We agree with respondent, however, that the Surrogate erred with respect to the scope of the hearing concerning objection No. 4. The deposit of funds into a joint account owned by joint tenants “shall, in the absence of fraud or undue influence, be *1099prima facie evidence ... of the intention of both depositors ... to create a joint tenancy and to vest title to such deposit ... in such survivor. The burden of proof in refuting such prima facie evidence is upon the party . . . challenging the title of the survivor” (Banking Law § 675 [b]). The statutory presumption is triggered by the language that appears on the bank documents establishing that decedent and respondent are joint tenants with the right of survivorship (see Matter of Stalter, 270 AD2d 594, 595 [2000], lv denied 95 NY2d 760 [2000]). There is no evidence to support a claim of fraud, undue influence or lack of capacity, and petitioner therefore was required to “tender ‘direct proof or substantial circumstantial proof, clear and convincing and sufficient to support an inference that the joint account had been opened in that form as a matter of convenience only’ ” (id. at 596).
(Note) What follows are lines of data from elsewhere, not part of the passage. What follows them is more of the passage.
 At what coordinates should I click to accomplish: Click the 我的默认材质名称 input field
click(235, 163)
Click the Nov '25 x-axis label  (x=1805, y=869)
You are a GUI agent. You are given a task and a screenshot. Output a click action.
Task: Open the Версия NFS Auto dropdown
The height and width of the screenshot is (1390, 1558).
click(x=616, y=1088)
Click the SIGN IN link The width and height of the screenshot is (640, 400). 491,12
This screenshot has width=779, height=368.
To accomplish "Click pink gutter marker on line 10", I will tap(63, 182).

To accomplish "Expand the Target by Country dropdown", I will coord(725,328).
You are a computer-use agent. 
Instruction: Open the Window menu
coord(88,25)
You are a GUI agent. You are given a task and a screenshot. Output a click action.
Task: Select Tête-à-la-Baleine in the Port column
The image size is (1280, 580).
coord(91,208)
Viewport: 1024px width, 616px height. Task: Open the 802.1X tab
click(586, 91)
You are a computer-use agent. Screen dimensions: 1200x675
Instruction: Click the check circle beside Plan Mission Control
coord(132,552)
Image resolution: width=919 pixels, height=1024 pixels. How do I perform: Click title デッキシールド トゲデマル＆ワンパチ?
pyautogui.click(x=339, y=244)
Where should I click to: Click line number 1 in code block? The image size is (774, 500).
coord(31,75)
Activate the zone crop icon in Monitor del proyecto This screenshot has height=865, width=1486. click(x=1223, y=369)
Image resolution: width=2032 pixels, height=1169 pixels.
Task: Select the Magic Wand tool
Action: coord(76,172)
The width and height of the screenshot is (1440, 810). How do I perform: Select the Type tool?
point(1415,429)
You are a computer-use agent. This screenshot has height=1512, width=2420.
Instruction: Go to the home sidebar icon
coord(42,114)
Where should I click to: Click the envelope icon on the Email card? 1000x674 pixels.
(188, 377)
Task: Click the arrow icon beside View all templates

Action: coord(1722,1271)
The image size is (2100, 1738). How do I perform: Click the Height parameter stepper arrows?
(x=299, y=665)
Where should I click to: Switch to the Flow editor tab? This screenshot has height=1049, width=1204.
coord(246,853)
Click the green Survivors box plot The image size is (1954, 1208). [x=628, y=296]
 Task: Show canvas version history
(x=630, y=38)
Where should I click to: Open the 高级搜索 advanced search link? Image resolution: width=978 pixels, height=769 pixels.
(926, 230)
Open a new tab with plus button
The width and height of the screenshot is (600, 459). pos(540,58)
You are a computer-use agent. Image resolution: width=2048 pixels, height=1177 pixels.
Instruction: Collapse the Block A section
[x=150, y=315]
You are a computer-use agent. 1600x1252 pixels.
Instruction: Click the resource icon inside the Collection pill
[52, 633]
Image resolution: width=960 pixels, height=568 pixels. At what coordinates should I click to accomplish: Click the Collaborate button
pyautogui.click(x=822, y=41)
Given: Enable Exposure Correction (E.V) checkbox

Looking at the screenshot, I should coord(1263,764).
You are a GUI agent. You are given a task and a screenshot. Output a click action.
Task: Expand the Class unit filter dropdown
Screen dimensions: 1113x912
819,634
Petitioner failed to meet that burden, inasmuch as respondent’s release of the funds remaining in the accounts to the fiduciary “is [not] conclusive [with respect] to the key underlying issue, i.e., decedent’s intent at the time that the account bearing respondent’s name was created” (id.; cf. Matter of Johnson, 7 AD3d 959, 960 [2004], lv denied 3 NY3d 606 [2004]). We therefore modify the order by providing that the issues to be determined at the hearing with respect to objection No. 4 are whether a joint tenancy with right of survivor-ship was created and, if it is determined that no such tenancy was created, whether the expenditures in question were on behalf of decedent’s estate. Present—Scudder, J.P., Kehoe, Smith and Pine, JJ.